O reino que morava no meu ventre, o reino que ardia no meu ventre, o reino que protege a minha horda, os meus cordeiros. Onde as casas são de xisto e o rio não nos engole. E esse rio que divide ao meio a terra apenas chega a um metro de profundidade. As crianças brincam e é verão o ano todo.
O povo caminha despido, sobre dois sapatos.
Nas casas de xisto não se consome carne, nem peixe, nem ovos, nem leite, nem mel e nem lã. Não comemos os filhos dos outros, assim como não comemos as nossas mulheres e as mulheres das ovelhas. O sangue e as tripas permanecem junto dos ossos, assim como os homens permanecem junto dos animais.
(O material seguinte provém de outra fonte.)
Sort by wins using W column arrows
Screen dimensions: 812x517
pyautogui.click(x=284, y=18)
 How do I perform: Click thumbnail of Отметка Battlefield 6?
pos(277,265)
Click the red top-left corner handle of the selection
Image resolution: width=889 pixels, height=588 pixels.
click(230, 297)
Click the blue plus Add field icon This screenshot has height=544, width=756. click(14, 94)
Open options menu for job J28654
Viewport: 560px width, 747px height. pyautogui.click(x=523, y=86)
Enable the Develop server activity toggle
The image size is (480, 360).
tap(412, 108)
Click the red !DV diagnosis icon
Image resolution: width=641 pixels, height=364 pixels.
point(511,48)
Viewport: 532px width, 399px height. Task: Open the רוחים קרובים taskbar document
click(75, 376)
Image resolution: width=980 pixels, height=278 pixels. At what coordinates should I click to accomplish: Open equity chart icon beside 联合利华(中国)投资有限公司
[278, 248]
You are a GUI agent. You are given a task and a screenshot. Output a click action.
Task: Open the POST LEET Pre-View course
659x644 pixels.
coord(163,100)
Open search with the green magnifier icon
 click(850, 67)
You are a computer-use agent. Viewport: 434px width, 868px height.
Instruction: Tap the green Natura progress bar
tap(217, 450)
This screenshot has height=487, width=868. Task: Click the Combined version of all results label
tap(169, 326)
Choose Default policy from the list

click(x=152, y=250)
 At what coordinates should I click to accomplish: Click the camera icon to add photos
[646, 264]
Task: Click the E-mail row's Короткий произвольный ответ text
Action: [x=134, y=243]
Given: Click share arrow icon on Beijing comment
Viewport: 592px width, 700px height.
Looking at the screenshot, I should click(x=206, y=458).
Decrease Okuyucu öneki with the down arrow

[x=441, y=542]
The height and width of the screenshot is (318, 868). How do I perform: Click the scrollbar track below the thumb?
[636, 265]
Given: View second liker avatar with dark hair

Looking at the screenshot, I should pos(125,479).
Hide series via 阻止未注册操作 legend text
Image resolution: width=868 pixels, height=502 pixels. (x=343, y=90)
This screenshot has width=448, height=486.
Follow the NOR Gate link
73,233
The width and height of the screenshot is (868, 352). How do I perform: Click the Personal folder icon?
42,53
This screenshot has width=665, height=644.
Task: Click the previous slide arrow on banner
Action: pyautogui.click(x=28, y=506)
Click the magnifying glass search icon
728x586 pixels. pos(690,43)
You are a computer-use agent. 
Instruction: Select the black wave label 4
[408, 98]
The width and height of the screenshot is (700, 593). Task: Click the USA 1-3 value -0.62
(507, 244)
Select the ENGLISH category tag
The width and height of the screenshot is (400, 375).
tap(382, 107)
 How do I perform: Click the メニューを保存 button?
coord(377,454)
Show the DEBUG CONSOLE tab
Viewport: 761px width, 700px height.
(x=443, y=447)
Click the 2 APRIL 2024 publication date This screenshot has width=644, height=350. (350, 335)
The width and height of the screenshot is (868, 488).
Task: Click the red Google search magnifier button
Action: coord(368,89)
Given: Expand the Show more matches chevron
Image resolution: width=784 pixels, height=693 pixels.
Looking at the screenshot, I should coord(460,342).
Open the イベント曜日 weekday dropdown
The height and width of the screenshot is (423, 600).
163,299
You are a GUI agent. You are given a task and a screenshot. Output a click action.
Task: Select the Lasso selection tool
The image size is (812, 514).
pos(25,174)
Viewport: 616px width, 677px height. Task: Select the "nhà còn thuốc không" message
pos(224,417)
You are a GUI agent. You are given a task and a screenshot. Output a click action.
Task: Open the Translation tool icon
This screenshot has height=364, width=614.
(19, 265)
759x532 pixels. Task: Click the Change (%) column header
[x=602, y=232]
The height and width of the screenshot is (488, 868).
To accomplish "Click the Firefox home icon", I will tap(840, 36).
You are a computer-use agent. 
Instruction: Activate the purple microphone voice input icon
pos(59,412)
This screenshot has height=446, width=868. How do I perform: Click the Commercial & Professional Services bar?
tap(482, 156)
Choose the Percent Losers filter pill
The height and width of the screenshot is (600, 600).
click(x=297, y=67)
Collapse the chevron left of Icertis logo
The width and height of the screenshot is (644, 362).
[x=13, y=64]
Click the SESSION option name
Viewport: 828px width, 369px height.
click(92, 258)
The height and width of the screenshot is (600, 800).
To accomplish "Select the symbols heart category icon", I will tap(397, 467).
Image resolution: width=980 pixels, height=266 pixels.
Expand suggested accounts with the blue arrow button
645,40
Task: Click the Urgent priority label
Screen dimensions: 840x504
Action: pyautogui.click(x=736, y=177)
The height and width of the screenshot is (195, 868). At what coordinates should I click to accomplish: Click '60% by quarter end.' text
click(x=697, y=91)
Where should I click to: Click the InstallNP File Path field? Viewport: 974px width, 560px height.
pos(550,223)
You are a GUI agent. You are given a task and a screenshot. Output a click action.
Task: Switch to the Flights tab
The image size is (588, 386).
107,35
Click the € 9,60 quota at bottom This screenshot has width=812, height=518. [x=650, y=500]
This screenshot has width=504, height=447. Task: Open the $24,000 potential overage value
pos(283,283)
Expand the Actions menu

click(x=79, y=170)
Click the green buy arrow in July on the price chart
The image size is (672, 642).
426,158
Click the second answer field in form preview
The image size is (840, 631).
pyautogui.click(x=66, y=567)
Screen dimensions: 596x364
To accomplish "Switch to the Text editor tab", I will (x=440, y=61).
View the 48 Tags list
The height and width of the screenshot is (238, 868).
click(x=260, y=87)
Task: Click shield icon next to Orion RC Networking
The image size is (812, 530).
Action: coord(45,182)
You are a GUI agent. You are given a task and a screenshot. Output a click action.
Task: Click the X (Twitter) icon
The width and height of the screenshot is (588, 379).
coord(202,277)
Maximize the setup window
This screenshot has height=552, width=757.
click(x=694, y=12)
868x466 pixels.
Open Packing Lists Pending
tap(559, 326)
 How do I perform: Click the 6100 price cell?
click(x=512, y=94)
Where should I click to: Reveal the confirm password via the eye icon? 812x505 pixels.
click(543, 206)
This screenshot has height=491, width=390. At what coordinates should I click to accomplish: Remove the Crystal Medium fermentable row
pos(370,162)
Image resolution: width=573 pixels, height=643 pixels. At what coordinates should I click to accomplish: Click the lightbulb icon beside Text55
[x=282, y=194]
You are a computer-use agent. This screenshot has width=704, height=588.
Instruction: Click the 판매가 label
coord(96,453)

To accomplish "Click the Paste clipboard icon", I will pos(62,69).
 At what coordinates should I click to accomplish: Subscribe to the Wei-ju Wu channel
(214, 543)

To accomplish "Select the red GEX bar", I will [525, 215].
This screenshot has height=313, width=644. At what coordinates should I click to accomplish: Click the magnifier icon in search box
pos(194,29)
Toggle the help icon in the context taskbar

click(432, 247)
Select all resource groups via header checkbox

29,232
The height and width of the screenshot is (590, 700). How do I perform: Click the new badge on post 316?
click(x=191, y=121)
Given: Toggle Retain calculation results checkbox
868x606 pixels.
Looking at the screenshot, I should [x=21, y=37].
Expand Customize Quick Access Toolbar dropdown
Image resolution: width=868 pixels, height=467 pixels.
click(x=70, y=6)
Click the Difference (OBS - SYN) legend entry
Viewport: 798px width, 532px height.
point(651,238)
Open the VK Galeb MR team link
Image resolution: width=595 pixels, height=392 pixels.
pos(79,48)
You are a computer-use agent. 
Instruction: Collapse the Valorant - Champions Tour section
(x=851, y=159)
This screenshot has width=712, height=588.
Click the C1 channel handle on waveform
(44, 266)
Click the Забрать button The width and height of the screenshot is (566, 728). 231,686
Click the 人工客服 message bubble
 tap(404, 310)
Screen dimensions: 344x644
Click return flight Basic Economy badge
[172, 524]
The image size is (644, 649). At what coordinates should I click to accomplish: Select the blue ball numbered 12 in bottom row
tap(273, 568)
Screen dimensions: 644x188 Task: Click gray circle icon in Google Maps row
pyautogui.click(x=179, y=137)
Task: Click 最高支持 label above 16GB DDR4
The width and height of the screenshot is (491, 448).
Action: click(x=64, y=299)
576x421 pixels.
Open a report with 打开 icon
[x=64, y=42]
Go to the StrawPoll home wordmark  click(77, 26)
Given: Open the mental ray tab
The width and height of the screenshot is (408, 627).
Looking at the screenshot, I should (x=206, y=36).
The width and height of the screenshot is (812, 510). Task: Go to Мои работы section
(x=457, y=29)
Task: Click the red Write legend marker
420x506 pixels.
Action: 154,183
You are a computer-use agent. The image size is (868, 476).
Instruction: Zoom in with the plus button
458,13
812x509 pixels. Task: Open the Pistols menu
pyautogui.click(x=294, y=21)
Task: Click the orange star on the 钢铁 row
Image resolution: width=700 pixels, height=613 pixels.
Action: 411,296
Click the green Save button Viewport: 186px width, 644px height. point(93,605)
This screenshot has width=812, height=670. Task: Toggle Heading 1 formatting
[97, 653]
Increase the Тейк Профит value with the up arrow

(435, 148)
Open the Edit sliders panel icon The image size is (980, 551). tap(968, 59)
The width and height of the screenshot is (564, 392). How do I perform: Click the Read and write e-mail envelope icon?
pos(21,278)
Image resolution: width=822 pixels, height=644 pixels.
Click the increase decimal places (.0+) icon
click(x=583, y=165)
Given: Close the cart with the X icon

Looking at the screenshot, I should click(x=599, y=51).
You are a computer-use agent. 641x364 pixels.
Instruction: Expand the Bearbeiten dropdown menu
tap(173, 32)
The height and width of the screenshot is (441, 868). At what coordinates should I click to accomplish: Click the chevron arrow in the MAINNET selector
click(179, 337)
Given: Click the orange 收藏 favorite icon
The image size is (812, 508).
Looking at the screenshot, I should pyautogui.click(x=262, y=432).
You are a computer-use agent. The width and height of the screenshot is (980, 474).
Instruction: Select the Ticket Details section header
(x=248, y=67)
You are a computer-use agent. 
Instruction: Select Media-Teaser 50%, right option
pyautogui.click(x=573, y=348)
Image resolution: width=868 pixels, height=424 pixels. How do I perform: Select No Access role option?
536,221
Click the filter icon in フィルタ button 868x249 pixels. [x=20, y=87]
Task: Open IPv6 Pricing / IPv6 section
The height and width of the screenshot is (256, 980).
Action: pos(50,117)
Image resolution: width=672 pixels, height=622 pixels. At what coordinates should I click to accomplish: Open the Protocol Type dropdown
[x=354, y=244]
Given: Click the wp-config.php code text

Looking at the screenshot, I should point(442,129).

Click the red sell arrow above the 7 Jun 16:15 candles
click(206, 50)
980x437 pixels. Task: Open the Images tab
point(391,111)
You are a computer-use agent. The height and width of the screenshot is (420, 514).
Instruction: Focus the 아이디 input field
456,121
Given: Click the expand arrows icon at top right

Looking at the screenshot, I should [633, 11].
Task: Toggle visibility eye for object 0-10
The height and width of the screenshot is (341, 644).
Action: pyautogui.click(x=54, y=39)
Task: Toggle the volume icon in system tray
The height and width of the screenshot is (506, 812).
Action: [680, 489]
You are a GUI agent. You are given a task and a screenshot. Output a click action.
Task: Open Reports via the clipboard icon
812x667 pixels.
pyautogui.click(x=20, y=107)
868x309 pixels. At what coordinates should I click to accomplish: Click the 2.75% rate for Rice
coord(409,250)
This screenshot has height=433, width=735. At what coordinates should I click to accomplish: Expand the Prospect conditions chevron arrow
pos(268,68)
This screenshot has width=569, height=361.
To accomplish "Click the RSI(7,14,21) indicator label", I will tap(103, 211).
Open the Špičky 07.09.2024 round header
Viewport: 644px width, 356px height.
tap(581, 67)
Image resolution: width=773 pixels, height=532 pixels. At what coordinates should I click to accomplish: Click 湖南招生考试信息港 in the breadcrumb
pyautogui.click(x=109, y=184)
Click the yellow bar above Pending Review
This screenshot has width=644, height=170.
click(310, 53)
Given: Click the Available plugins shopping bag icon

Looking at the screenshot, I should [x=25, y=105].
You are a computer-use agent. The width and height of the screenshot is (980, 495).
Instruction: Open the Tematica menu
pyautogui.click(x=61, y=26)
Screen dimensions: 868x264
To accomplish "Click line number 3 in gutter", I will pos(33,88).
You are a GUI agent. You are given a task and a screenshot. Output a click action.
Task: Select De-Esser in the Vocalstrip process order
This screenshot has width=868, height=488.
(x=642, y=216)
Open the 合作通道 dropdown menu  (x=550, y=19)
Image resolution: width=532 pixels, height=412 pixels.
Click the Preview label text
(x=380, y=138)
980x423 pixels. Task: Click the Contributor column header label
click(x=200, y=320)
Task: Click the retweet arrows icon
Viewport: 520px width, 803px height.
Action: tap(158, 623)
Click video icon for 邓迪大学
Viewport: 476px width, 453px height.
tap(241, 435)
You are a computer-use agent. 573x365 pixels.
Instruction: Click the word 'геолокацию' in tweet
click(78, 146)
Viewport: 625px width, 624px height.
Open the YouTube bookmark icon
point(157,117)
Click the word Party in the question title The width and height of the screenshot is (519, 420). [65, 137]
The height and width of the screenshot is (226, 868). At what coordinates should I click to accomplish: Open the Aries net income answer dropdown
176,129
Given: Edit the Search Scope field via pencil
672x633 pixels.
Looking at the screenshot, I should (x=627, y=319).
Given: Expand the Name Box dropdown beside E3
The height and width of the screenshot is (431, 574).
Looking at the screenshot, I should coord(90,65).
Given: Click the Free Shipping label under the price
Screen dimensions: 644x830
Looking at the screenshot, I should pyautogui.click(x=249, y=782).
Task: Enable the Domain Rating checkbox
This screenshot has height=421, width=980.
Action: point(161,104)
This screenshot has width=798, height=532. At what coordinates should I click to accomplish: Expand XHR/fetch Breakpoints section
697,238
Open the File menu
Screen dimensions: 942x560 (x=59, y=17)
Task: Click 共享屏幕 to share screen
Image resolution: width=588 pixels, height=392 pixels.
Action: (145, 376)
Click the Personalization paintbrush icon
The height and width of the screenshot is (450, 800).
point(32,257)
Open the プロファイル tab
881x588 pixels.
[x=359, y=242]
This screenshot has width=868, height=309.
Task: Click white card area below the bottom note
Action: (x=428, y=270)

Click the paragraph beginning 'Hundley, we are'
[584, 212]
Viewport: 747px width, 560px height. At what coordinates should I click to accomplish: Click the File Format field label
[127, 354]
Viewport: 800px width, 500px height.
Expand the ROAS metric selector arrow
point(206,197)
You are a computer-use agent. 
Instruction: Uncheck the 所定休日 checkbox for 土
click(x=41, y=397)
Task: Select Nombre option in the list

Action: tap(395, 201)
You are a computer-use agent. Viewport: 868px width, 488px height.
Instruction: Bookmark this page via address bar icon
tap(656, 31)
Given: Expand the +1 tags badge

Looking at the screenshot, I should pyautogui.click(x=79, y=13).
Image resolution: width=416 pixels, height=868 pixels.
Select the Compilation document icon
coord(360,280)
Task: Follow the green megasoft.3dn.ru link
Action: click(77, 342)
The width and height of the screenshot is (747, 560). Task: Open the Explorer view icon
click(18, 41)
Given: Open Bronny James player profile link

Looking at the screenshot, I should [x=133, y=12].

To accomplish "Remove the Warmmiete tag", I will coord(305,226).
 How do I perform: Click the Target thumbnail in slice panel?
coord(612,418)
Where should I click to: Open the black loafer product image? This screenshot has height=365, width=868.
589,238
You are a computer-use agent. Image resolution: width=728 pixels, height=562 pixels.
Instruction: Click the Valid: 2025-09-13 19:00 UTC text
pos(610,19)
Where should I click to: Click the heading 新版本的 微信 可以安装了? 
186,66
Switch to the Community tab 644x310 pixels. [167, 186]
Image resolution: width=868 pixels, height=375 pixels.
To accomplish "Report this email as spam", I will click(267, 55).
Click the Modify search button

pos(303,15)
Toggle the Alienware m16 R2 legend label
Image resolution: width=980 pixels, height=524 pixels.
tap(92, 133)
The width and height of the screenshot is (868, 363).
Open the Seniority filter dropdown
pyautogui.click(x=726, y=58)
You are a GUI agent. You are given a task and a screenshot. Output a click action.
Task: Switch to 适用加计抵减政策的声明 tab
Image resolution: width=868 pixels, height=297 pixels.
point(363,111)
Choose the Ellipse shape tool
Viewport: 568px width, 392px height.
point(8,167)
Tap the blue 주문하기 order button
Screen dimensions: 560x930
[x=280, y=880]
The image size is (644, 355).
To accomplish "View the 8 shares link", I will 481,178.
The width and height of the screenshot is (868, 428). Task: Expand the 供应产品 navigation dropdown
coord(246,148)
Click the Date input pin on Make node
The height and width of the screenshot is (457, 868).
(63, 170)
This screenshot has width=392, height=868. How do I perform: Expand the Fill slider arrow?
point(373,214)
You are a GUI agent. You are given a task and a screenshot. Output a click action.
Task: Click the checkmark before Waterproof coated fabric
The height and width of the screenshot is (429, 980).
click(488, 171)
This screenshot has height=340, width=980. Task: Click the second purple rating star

Em vez do plástico, o algodão, o pano e o vidro. Não existe o tempo. Apenas se sabe quando é dia e quando é noite pela aparência das estrelas. Não existe a fecundação, somos como as bactérias: reproduzimo-nos através de um processo chamado “fissão binária”, no qual uma célula se divide em duas células filhas geneticamente idênticas. E não existindo a fecundação, todos os males que dela derivam são anulados. Não se maltratam as nossas mulheres.
Não existe Deus, o Páramo e o Tártaro.
O comércio do meu povo é de trocas. Cada um labuta para ancorar a sua casa, sendo a produção do algodão e do vidro religiosa, todos fazendo parte. E a educação é universal, ninguém fica para trás. As aulas são ao ar livre, sempre. Quem erra permanece na sua residência, numa espécie de prisão domiciliar.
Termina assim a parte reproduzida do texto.